Overview of topics in experimental design

Part 1 — Plackett-Burman Screening

What is it, in plain language?

Imagine you're trying to bake the perfect cake, and you suspect that seven things might affect how good it turns out: oven temperature, baking time, amount of sugar, type of flour, mixing speed, amount of butter, and egg quantity. You want to figure out which of these actually matter the most — but running experiments for every possible combination would take forever (with 7 factors at 2 levels each, that's 2⁷ = 128 experiments!).
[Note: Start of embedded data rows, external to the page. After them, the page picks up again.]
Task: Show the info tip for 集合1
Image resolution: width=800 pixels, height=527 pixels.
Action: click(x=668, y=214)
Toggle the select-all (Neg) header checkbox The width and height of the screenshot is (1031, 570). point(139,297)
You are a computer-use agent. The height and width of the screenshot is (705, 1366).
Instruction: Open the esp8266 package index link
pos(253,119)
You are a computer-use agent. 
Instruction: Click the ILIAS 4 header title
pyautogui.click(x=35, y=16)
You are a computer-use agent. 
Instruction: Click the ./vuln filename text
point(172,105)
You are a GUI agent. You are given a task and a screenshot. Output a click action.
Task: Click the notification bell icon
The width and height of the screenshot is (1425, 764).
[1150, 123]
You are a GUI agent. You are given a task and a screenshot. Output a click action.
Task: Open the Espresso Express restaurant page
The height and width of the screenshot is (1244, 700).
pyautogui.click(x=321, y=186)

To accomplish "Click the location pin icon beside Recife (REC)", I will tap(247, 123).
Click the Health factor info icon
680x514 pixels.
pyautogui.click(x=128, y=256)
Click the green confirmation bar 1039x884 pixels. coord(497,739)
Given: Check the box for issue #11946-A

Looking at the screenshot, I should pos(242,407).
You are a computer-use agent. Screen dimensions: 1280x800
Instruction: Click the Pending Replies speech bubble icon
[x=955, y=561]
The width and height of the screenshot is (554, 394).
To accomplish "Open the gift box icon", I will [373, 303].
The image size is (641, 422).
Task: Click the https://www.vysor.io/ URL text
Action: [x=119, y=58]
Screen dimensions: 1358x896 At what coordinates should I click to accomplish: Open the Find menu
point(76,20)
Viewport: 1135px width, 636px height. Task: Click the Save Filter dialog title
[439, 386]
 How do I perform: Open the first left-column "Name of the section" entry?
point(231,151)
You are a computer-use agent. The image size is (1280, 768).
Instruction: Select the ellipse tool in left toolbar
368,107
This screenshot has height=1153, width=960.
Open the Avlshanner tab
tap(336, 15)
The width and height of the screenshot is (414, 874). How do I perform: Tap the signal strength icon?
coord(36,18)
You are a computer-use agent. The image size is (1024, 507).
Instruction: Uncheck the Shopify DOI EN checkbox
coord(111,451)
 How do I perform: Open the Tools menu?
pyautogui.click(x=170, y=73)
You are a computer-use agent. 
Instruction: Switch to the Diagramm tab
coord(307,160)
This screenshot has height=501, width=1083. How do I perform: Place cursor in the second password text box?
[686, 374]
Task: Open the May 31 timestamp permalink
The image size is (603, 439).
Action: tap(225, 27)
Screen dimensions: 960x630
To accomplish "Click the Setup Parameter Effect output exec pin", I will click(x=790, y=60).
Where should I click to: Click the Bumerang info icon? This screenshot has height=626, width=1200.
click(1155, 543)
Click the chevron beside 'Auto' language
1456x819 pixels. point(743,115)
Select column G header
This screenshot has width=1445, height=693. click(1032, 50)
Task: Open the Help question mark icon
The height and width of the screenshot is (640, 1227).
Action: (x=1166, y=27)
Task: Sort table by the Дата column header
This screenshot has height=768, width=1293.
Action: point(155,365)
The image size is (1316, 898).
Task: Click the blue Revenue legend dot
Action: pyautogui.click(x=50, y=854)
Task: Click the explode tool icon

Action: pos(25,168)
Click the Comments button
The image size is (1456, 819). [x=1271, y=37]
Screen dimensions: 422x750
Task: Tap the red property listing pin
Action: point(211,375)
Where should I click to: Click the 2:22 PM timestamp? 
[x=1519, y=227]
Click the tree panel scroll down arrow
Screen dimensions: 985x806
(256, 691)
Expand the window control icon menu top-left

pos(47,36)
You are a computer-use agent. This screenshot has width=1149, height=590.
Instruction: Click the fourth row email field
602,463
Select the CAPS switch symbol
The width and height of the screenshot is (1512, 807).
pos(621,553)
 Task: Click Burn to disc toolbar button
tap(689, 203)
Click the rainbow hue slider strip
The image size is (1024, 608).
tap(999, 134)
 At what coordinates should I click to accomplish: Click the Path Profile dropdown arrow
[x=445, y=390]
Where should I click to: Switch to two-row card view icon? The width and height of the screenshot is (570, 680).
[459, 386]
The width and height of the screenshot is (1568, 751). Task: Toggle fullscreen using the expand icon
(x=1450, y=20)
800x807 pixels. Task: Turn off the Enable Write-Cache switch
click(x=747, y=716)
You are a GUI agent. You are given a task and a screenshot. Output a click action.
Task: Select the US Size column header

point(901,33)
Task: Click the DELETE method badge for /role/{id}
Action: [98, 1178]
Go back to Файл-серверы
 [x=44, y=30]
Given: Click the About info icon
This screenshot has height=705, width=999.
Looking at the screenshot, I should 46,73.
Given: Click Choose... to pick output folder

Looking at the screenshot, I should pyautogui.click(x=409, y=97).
Plackett-Burman design is a clever shortcut. It lets you screen many factors using surprisingly few experiments to figure out which ones are important. You won't get a perfect picture of how all the factors interact — but you'll quickly identify the "big hitters" worth investigating further.

Key facts:

It's a screening design — used early in experimentation to filter many factors down to a few important ones.
Each factor is tested at just two levels: a "low" value (written as - or -1) and a "high" value (written as + or +1).
The number of experiments (called "runs") must be a multiple of 4: 8, 12, 16, 20, 24, etc.
With N runs, you can study up to N − 1 factors.

The Steps

Step 1: List your factors and pick two levels for each

Pick the things you want to test. For each one, choose a sensible "low" and "high" value. The levels should be far enough apart to actually produce a difference, but still realistic.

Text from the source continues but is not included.